The goal of this quiz is to write a good and extensive test suite for a Ruby DiGraph (directed graph) class. The new (hotshot, and annoying ;)) quality manager at your work has challenged all the developers. He is planning major cutbacks since he claims that automated testing tools can do as good or better a job! The focus of the testing is on the following two methods of the DiGraph class:

# Return the length of the longest simple path (an arc/edge can only
# occur once in the path) that includes <node>.

# Returns the strongly connected component (itself a DirectedGraph)
# that includes <node>.

Any Ruby object can be a node in a graph and you create graphs by giving a number of edges. Each edge is an Array with maximum two nodes where the first node is the source node.

The quiz has two phases: first a black-box phase and then a white-box phase. In the black-box phase you do not have access to the source code but do your testing over the network via drb. When you are satisfied with your tests for this phase you submit them, get the source code and start the white-box phase. Now you can extend your test suite given the actual code, fix problems and even refactor the code as you see fit (as long as you do not change the interface).

You need to download the file "rubyquiz73.rb" to participate in the distributed testing:


After downloading and saving that file, here is how you get a reference to the class under test (CUT):

require 'test/unit'
require 'rubyquiz73'

# You must insert your email address as <youremail> in this method call!
DiGraph = RubyQuiz73.class_under_test("<youremail>")

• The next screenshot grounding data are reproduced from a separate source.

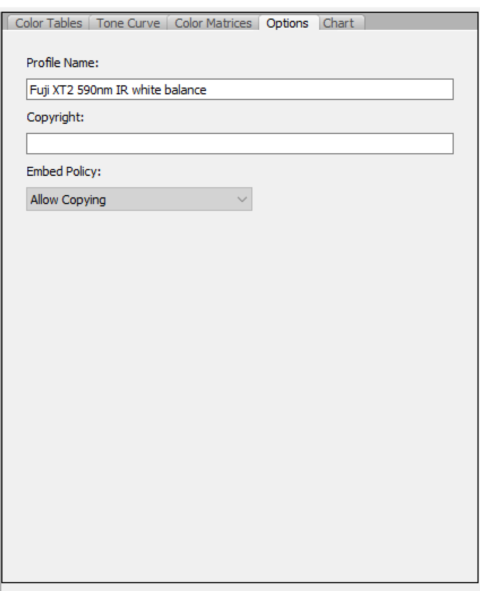Place cursor on "IR" in Profile Name
This screenshot has height=591, width=480.
coord(122,90)
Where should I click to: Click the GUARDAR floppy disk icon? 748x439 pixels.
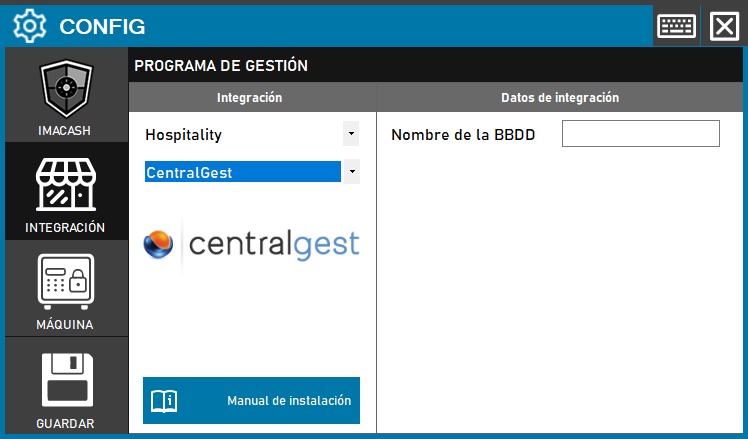point(66,378)
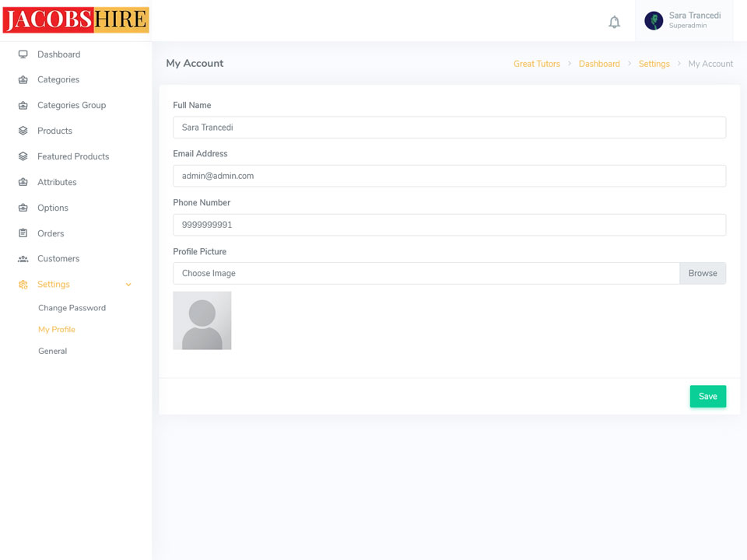This screenshot has height=560, width=747.
Task: Click the Dashboard breadcrumb link
Action: [599, 64]
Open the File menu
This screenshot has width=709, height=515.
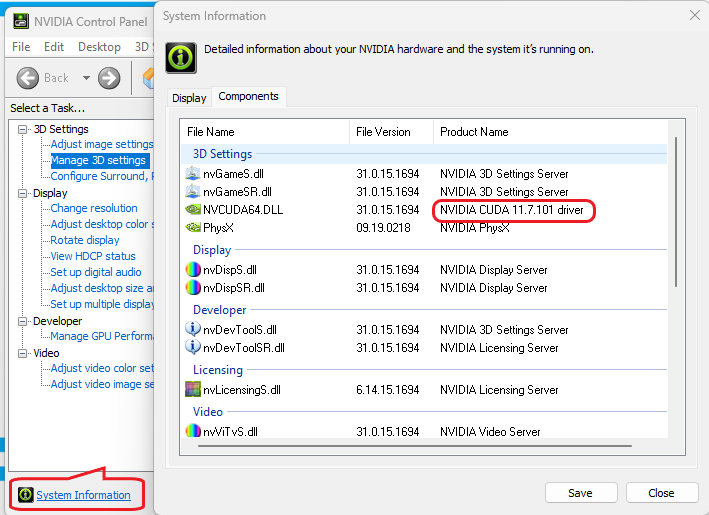[21, 47]
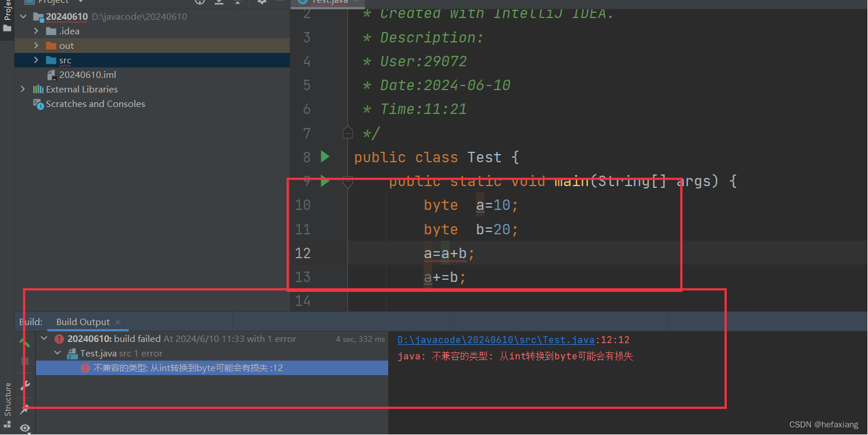The width and height of the screenshot is (868, 435).
Task: Open build settings via wrench icon
Action: (x=25, y=385)
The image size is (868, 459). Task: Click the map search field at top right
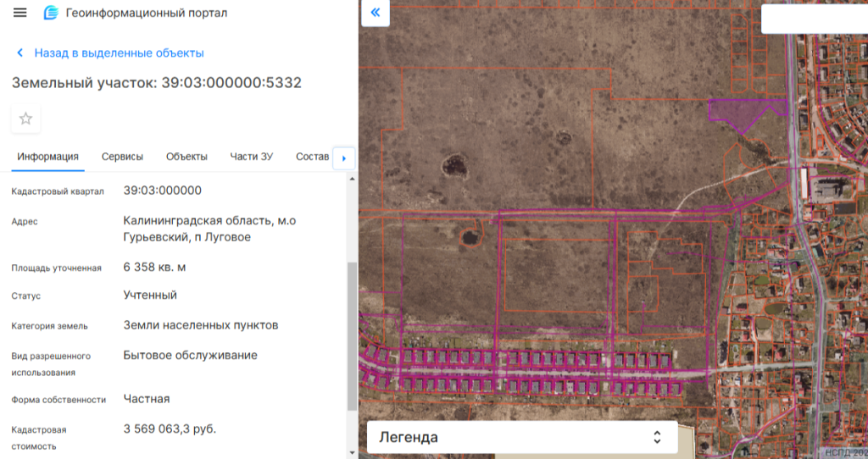[815, 19]
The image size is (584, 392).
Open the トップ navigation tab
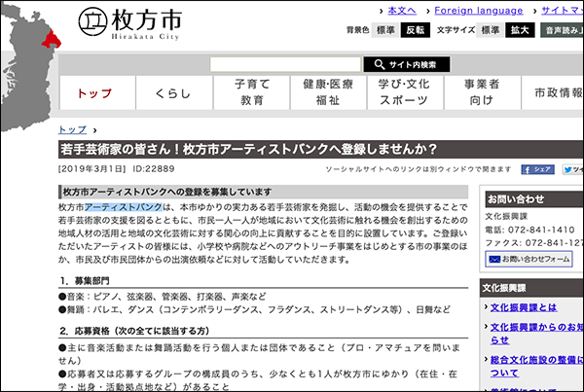94,92
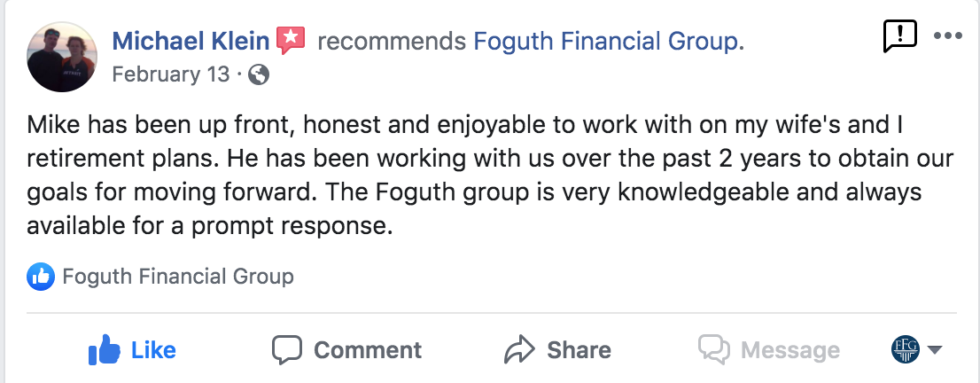Screen dimensions: 980x383
Task: Click the Message text label
Action: point(790,350)
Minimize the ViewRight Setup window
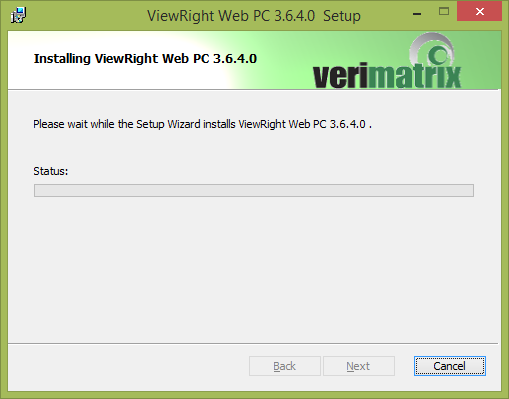The width and height of the screenshot is (509, 399). [x=417, y=13]
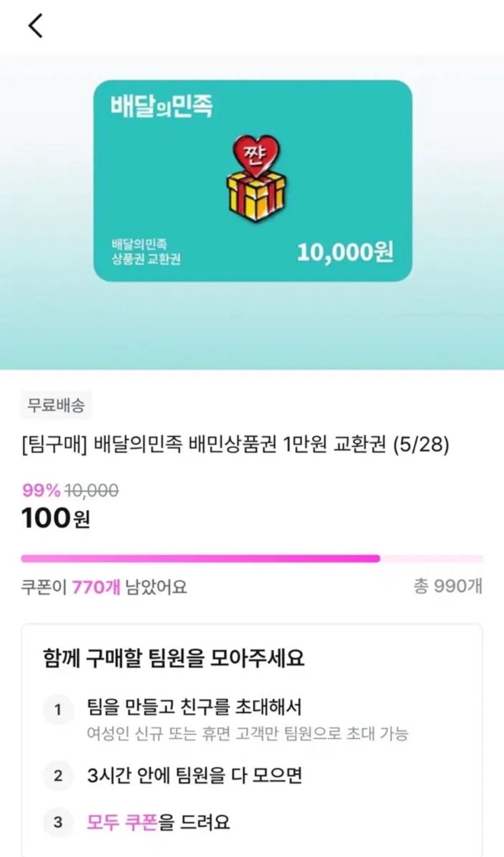Screen dimensions: 504x857
Task: Click the pink 모두 쿠폰 text
Action: [x=122, y=822]
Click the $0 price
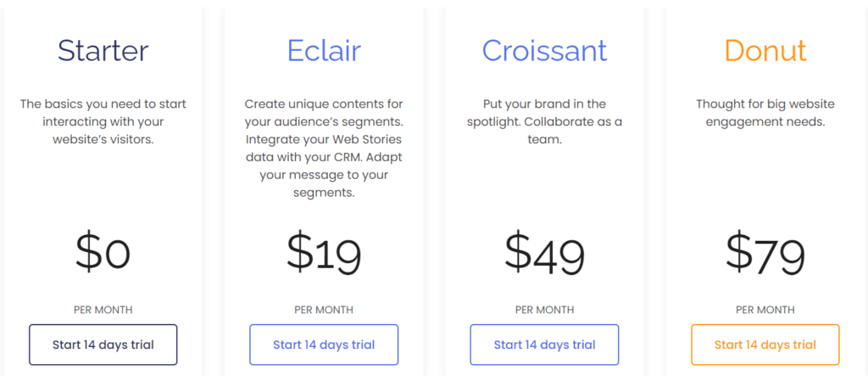The width and height of the screenshot is (868, 376). [x=103, y=251]
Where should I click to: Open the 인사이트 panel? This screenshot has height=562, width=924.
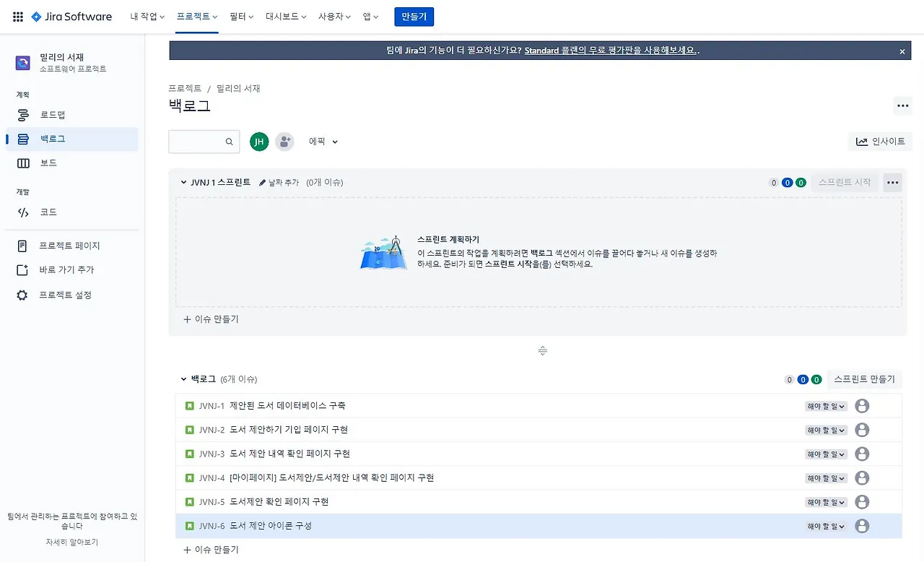pos(880,142)
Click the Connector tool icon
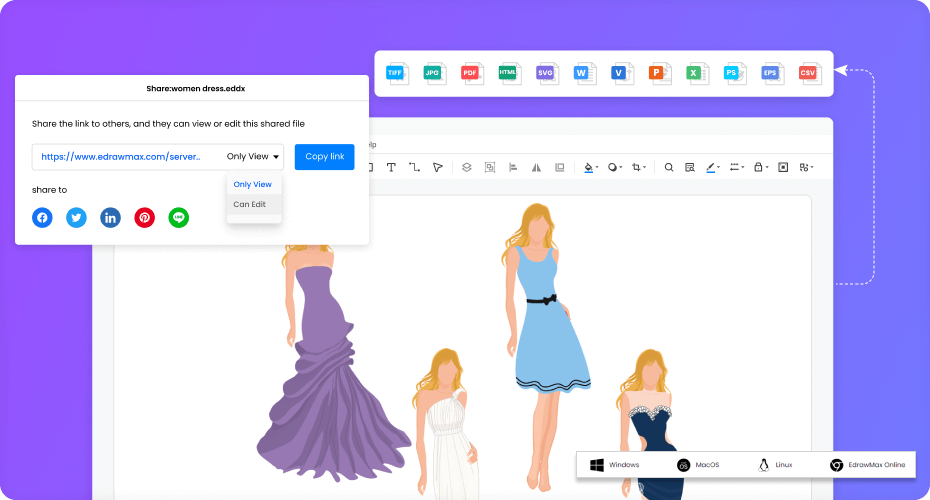The height and width of the screenshot is (500, 930). click(x=414, y=167)
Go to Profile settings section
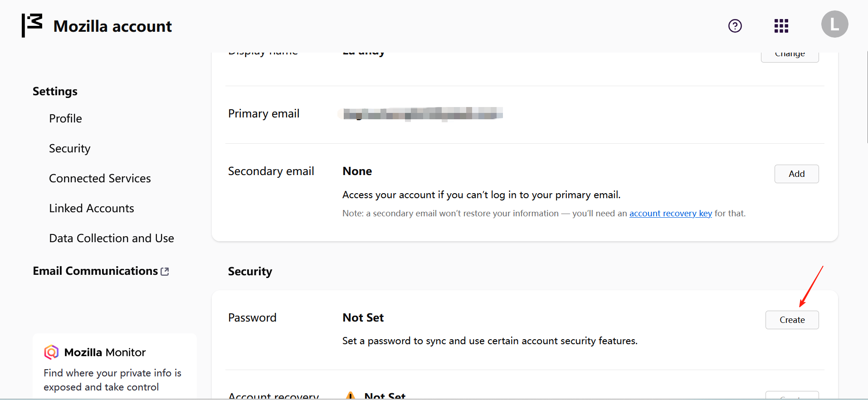Image resolution: width=868 pixels, height=400 pixels. click(x=65, y=118)
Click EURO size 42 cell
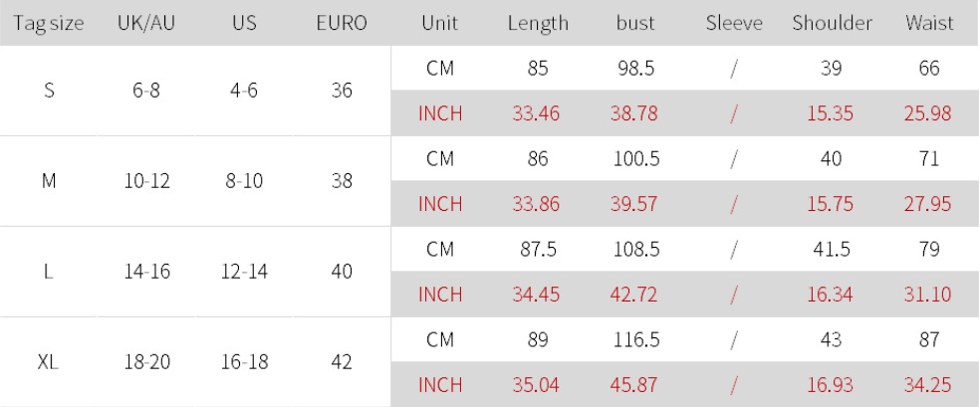 pyautogui.click(x=342, y=362)
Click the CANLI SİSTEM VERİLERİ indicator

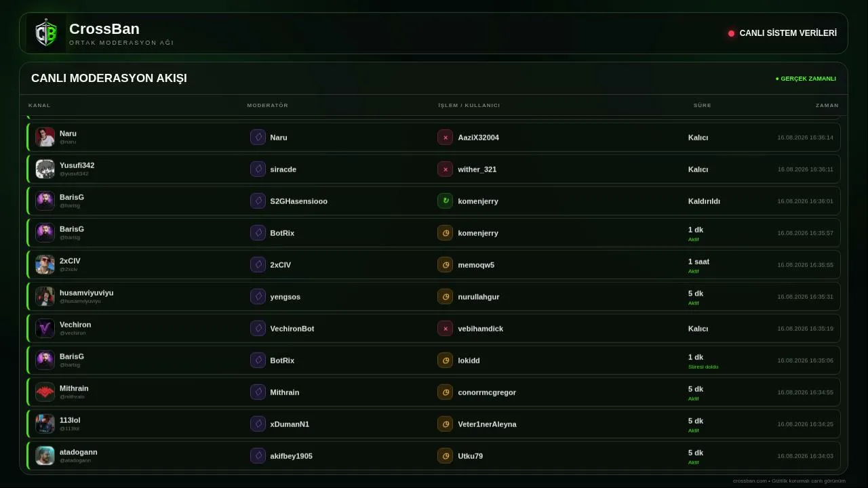pos(783,33)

class TestDiGraph < Test::Unit::TestCase
def test_01_digraph_creation
dg1 = DiGraph.new
assert_kind_of(DiGraph, dg1)
assert_equal(0, dg1.size)

def test_02_size
dg2 = DiGraph.new([1,2], [2,3])
assert_equal(3, dg2.size)
assert_equal(2, dg2.num_edges)

# Add/write your own tests here...

Note that since we use drb for the distributed testing and we had to make some performance trade-offs not every assertion or code might work exactly as it would if run locally. However, most "normal" things will work.

When you consider yourself ready with the blackbox phase of the testing you should submit your test suite. You do this by issuing the command:

ruby rubyquiz73.rb submit1 <test_filename.rb>

and giving the path to your test file. The script will get back the source code for the class being tested and save it. You can now look at the source code and add tests as you see fit. You can also alter and refactor the source code as long as you do not change the interface. When you are done with this, whitebox phase, you submit your test file and source file like so (you can add additional files if you have split your tests over several files):

ruby rubyquiz73.rb submit2 <test_filename.rb> <src_filename.rb>

[Editor's Note: Please also send in your tests to Ruby Talk, after the spoiler period, for use in the summary. --JEG2]

You can also get some help information by issuing:

ruby rubyquiz73.rb help

You are encouraged to briefly document (in comments or by other means) how and why you arrived at and included the test cases you've chosen and why you think your tests are thorough. You are also encouraged to add tests for additional methods of the DiGraph class as you see fit. Note that the devious Quality Manager has not eliminated all problems with the given code so you are expected to find problems/faults!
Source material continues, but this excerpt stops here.